### Required task
In the text on Brehon Law marriage below, shorten the paragraph beginning "You may have heard of the practice of handfasting" while keeping its main facts.

### Text to read
---

You may have heard of the practice of handfasting, trial marriages that lasted a year and a day. These did happen, most commonly on Lughnasa when the tribes were together, but when this occurred, it was more like an engagement. The realities of contractual marriage were much more complex. (If you want details that will make your head spin, read Thompson’s book, p. 129-175)

Under Brehon Law, there were 10 forms of marriage, each diminishing in importance, legal rights and desirability (thanks to Epona Perry for this simplified list):

  1. A first degree union takes place between partners of equal rank and property.
  2. A second degree union in which a woman has less property than the man and is supported by him.
  3. A third degree union in which a man has less property than the woman and has to agree to management of the woman’s cattle and fields.
  4. A fourth degree union is the marriage of the loved one in which no property rights changed hands, though children’s rights are safeguarded.
  5. A fifth degree union is the mutual consent of the man and woman to share their bodies, but live under separate roofs. (And ideal situation for some, I’m sure!)
  6. A sixth degree union in which a defeated enemy’s wife is abducted. This marriage is valid only as long as the man can keep the woman with him. (We see this a lot in Arthurian legend and traditional Welsh tales.)

---

### Given material
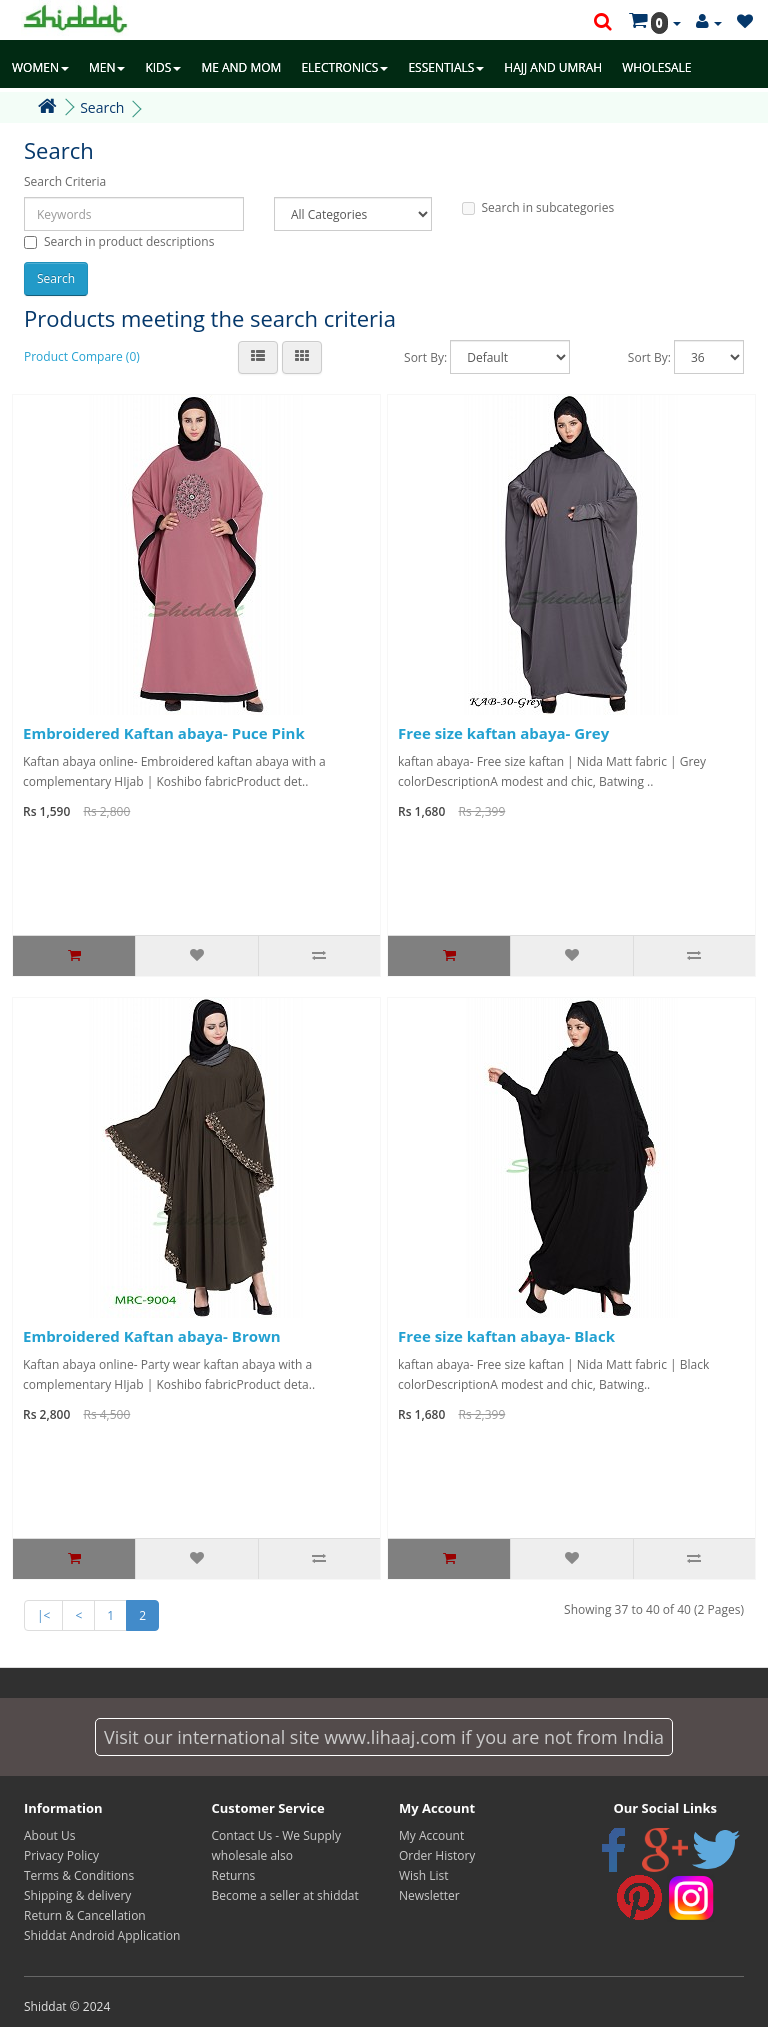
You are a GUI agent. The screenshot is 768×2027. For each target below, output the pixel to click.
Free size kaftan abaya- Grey (503, 733)
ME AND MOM (241, 67)
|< (43, 1615)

---

### Correct result
Handfasting, a trial marriage lasting a year and a day, did take place, most often on Lughnasa when the tribes gathered, but it was closer to an engagement. Contractual marriage was far more complex, and Thompson's book covers it in detail on pages 129-175.